=== DATA RECORDS ===
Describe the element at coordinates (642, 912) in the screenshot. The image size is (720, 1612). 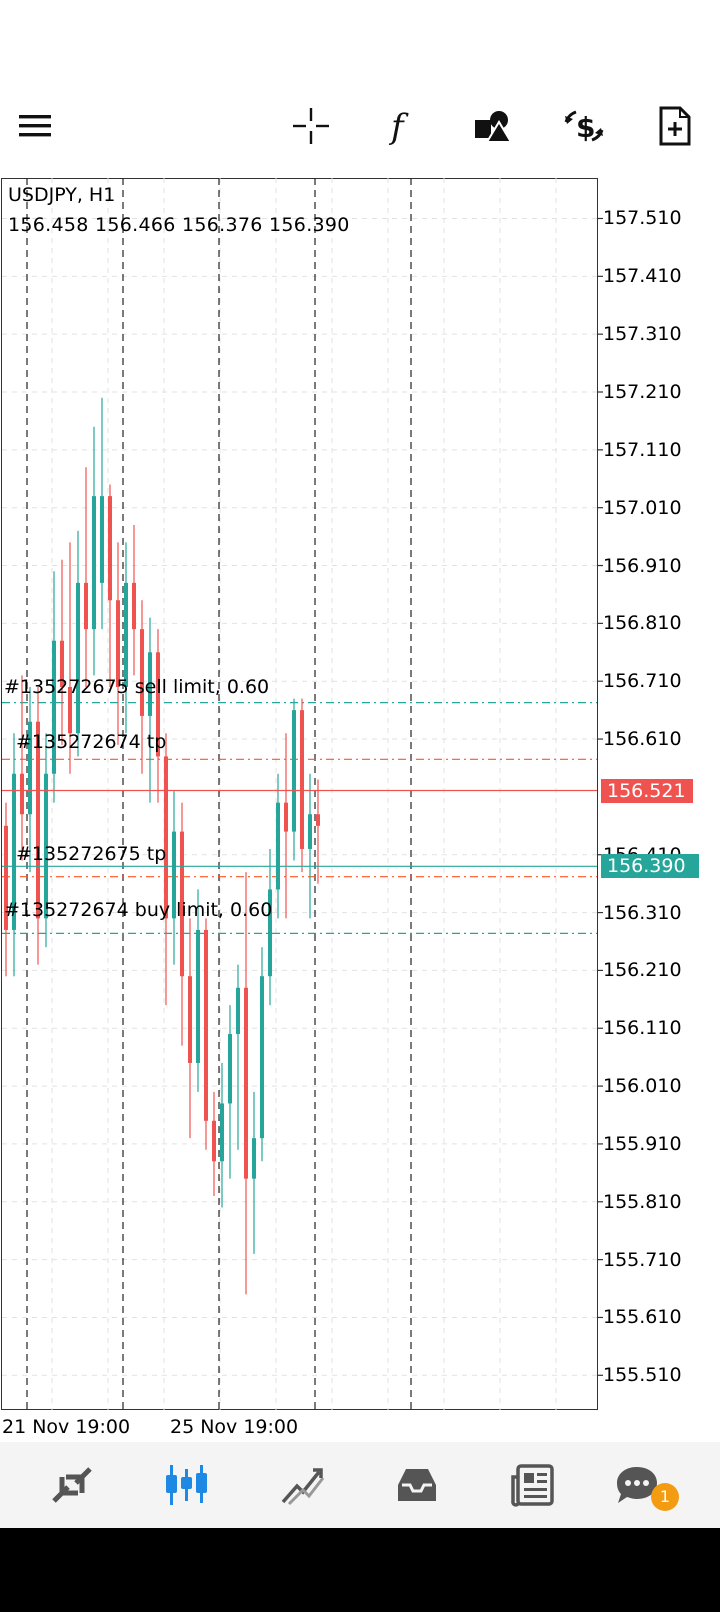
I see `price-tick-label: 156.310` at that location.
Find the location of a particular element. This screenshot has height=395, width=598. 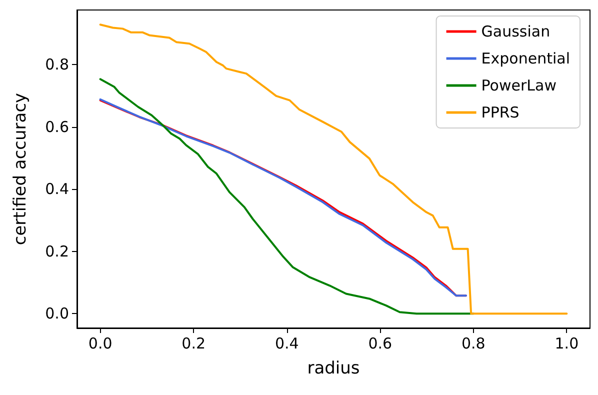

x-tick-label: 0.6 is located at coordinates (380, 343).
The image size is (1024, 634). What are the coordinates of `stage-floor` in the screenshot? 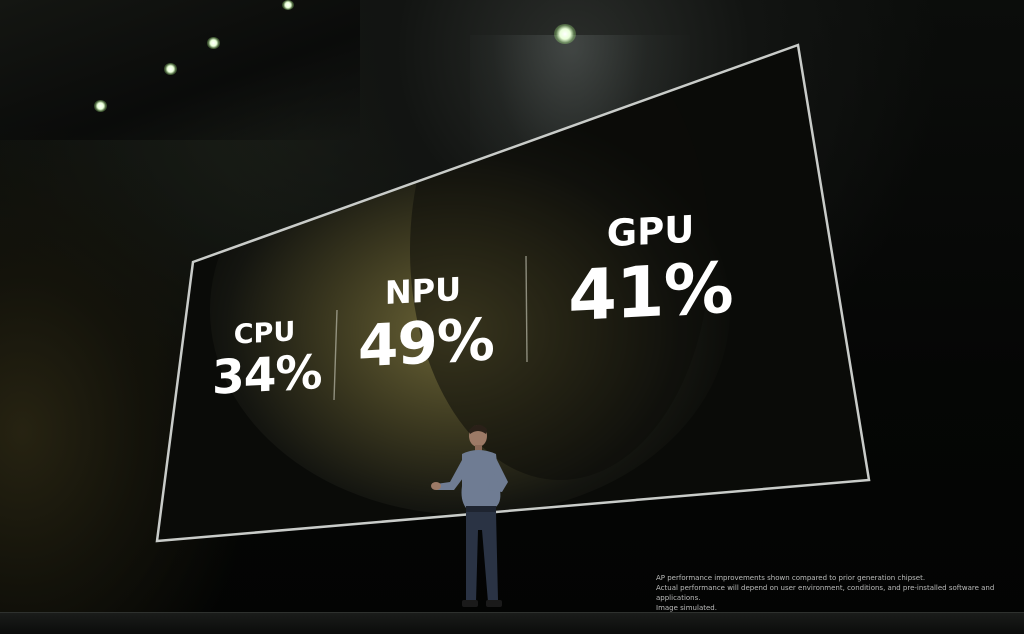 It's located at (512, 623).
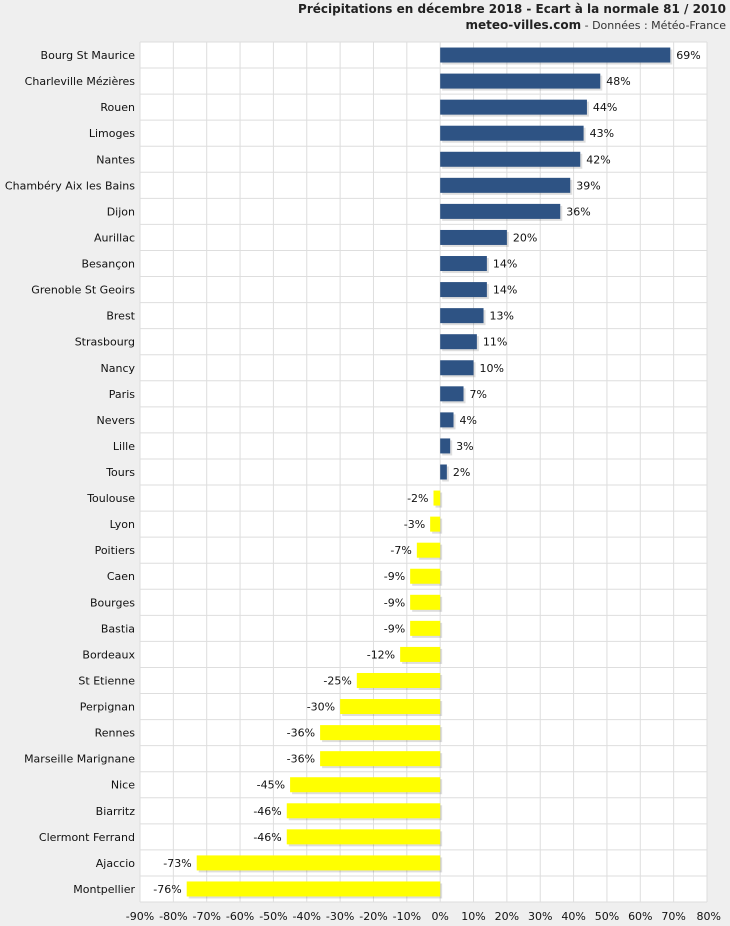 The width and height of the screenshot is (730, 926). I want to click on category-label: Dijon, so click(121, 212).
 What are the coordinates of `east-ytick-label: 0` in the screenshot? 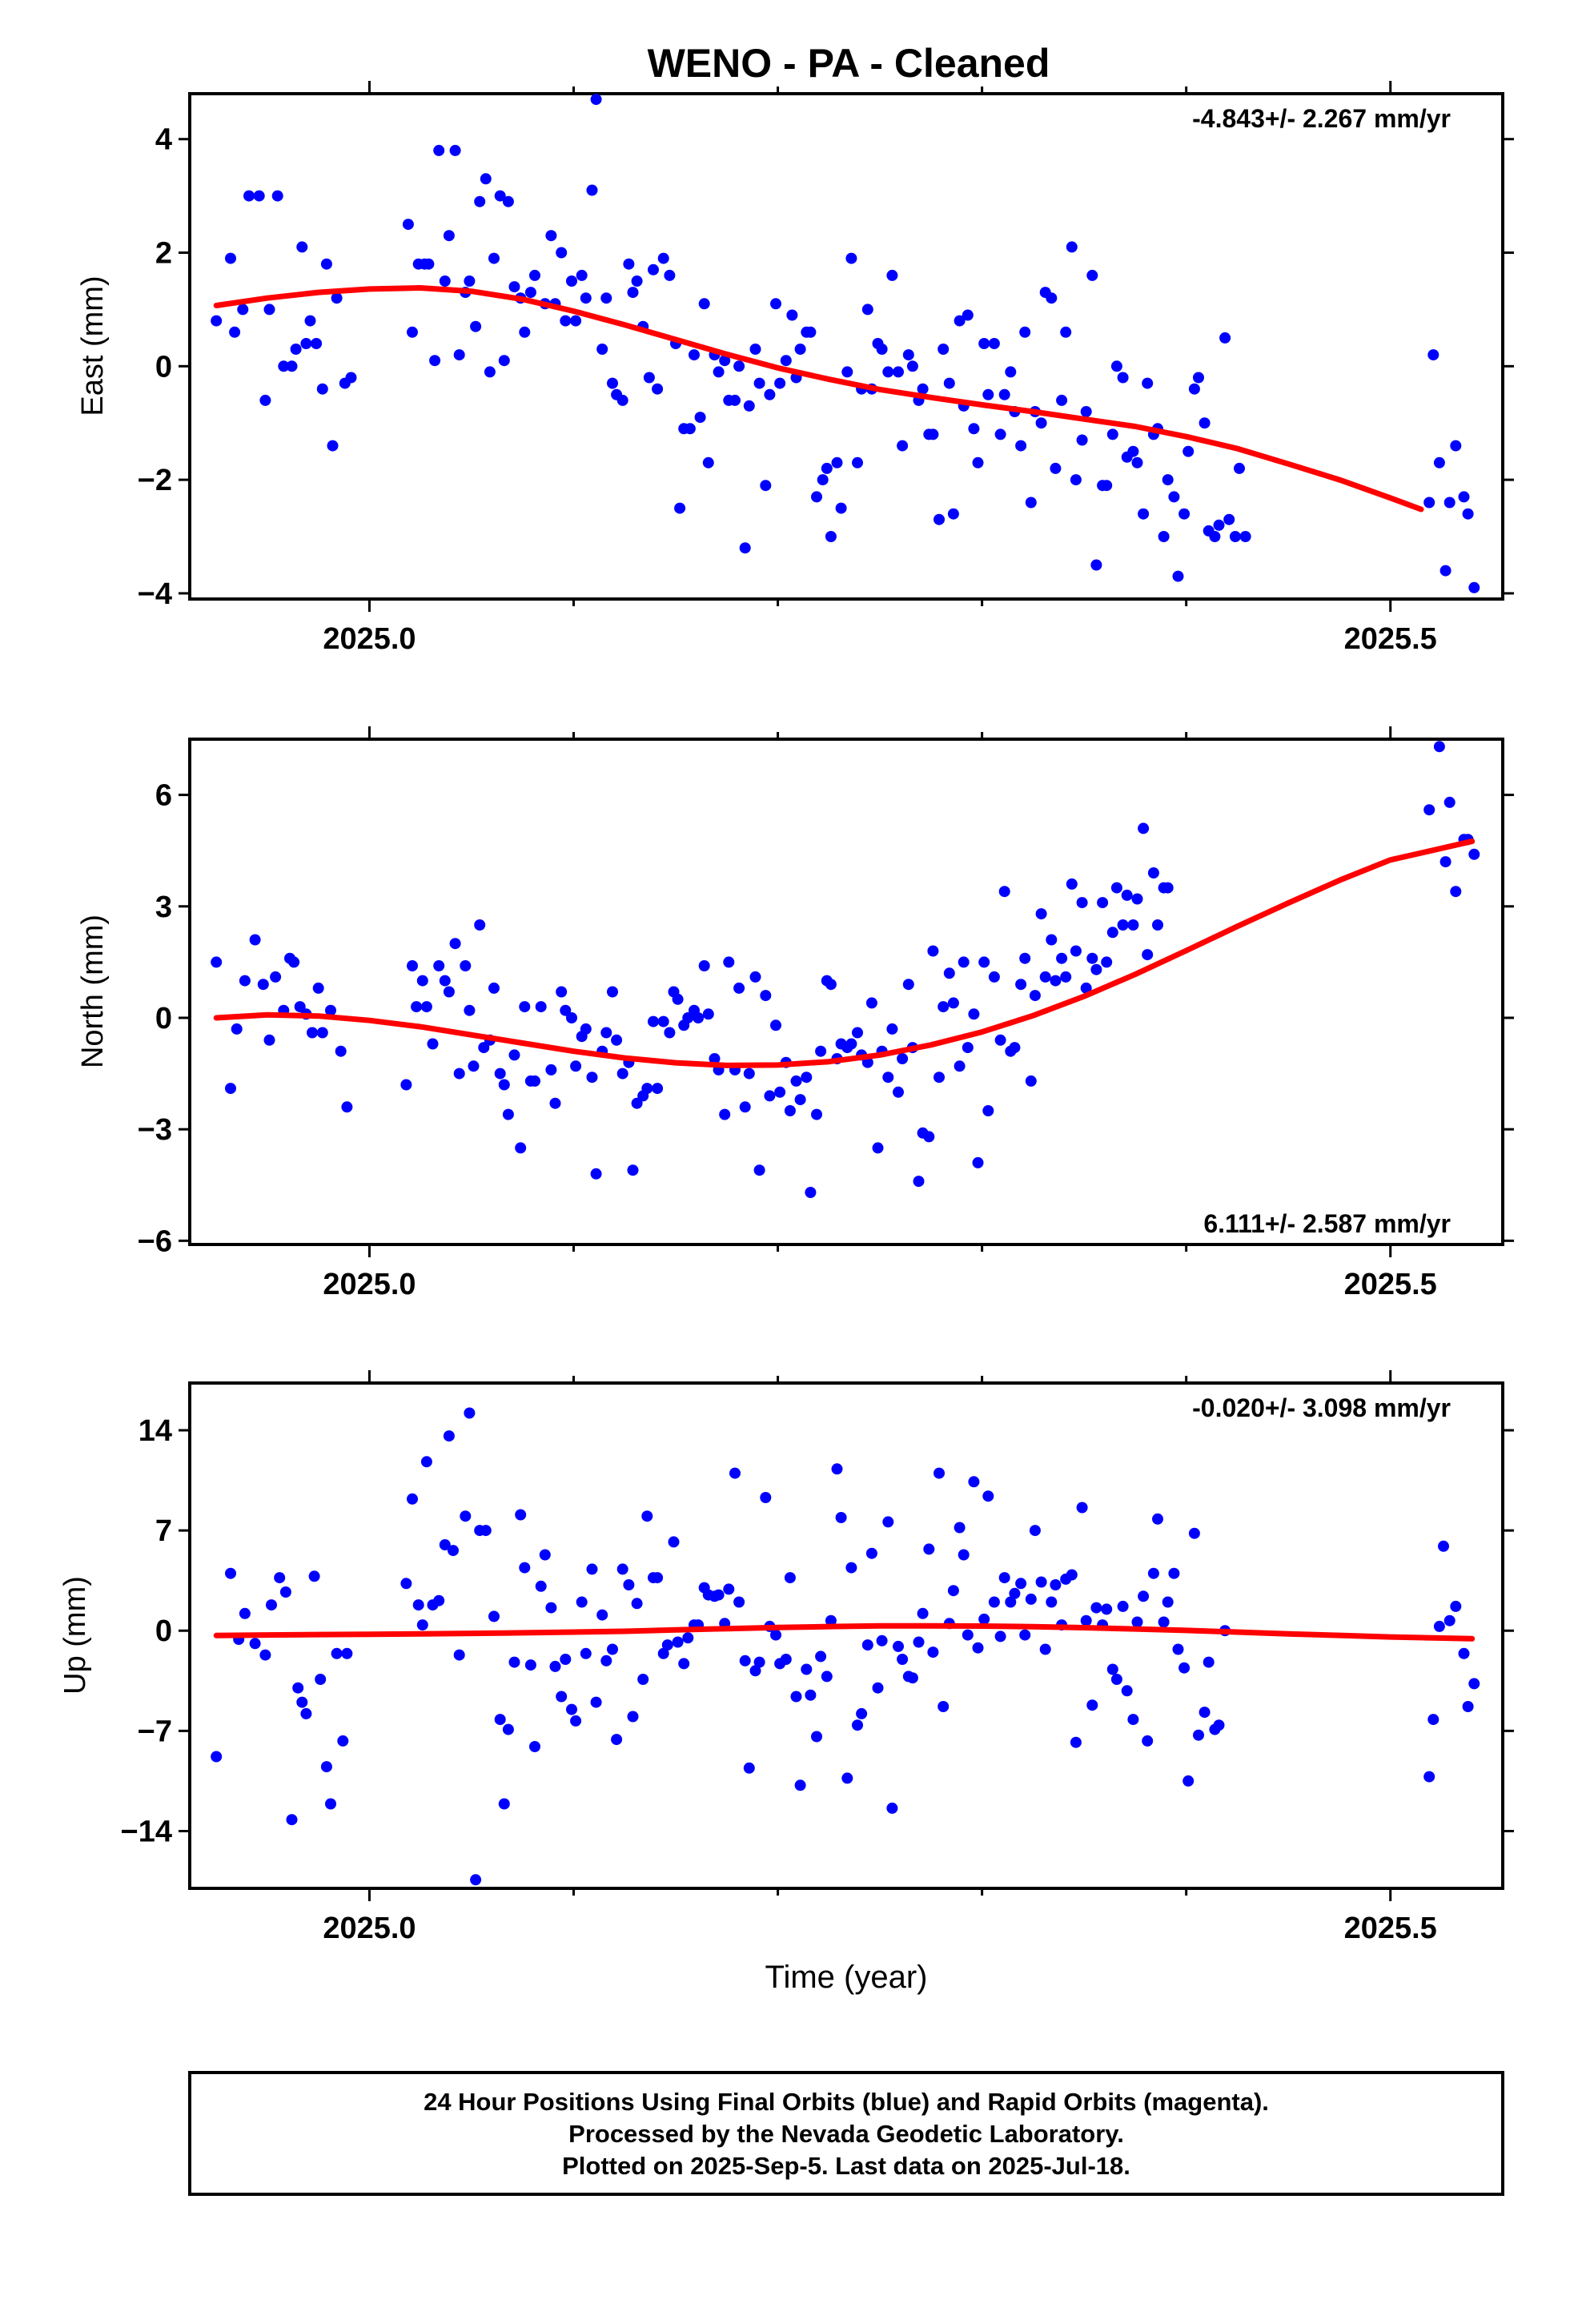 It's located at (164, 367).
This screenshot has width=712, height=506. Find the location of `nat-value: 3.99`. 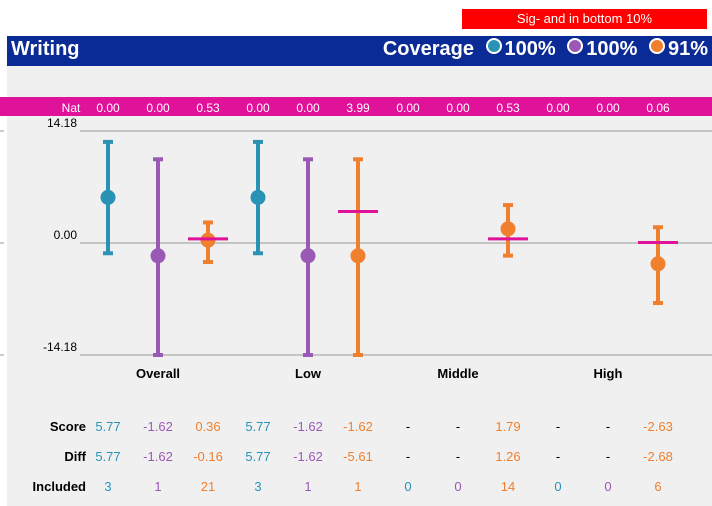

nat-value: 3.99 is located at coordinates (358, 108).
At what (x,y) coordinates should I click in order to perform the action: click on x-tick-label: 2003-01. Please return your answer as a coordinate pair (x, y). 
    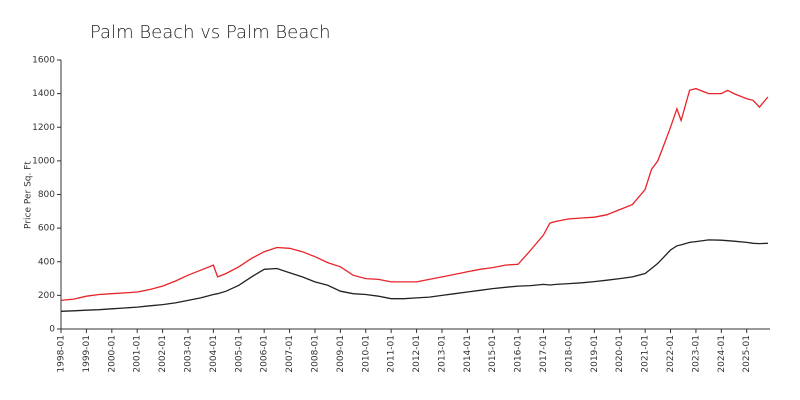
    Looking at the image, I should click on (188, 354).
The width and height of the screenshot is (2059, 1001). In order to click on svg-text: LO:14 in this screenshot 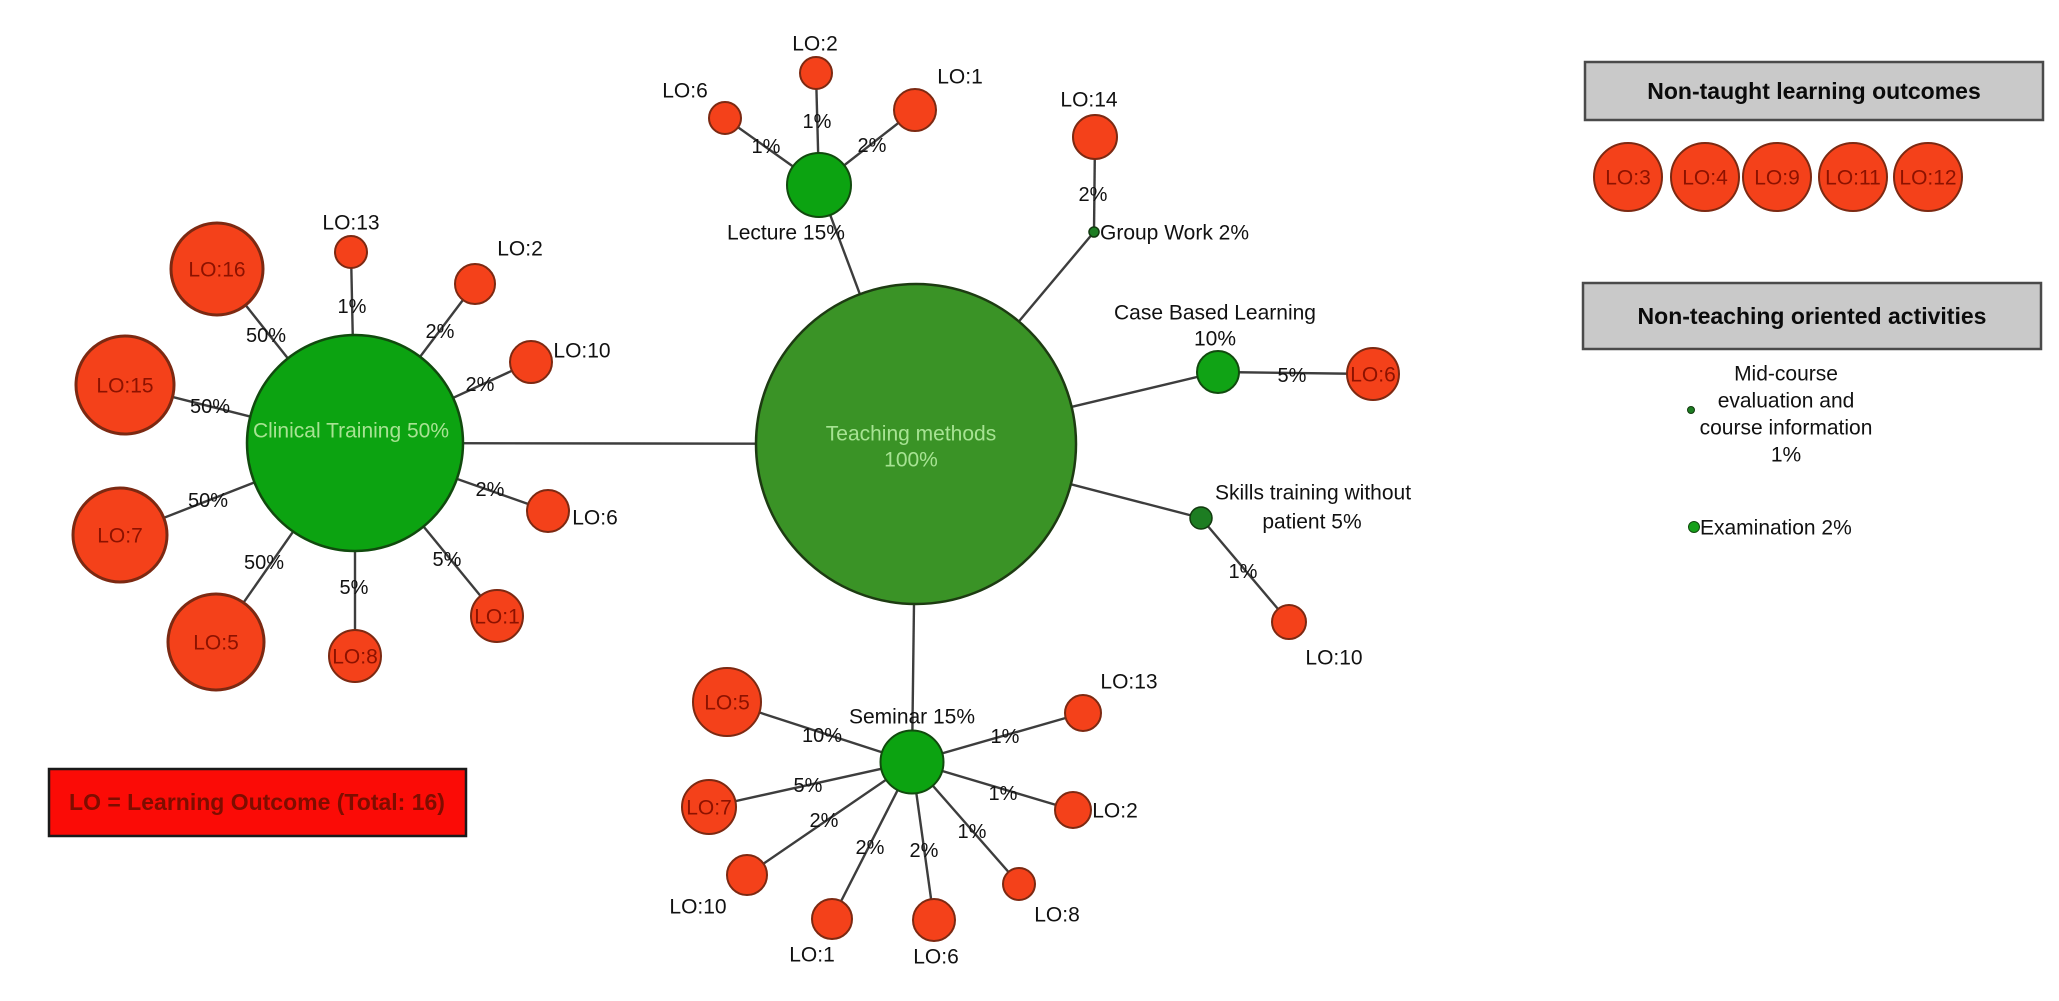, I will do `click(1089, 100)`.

=== DESCRIPTION OF THE TASK ===
Rewrite the part of the listing that opens with the line containing "Find the location of a" and closes with the line containing "x-tick-label: 0.6 is" as a JSON list of strings, one string per line, omitting blank lines. Leave the pictures out of the answer.

=== YOUR SOLUTION ===
[
  "Find the location of a particular element. This screenshot has height=395, width=598. ",
  "x-tick-label: 0.6 is located at coordinates (380, 343)."
]